> _PROBLEM DETAILS_
Among the entries, how many lines hold the word "Given"? Respond with that number only.

> _MATERIAL PROVIDED_
══════════

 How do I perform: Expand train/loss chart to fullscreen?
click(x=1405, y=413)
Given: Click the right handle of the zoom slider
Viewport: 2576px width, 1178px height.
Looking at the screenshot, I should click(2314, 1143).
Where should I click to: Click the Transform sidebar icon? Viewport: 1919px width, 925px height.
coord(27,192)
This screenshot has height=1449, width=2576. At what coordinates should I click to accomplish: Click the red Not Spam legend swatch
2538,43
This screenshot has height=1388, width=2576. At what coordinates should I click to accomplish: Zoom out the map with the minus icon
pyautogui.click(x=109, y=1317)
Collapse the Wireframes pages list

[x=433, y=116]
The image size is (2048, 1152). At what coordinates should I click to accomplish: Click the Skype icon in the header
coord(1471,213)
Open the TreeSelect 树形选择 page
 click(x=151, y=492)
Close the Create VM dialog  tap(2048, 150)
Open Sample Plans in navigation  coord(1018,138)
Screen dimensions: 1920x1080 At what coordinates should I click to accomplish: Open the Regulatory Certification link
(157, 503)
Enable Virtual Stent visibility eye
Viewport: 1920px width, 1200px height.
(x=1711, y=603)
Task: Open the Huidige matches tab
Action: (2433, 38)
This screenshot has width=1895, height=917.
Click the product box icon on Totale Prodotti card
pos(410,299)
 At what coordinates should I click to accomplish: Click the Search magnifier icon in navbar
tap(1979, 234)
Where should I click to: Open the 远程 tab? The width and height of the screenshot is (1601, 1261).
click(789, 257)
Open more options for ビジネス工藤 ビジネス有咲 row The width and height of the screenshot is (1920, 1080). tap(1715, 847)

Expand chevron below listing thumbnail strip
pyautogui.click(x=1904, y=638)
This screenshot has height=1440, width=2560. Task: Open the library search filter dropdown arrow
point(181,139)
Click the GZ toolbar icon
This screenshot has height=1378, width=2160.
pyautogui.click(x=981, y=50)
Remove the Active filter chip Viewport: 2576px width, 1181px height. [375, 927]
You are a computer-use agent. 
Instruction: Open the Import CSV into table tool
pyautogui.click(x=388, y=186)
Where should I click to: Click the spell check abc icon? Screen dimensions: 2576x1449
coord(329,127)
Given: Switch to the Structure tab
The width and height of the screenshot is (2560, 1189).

══════════

> _THE COMPLETED TASK_
2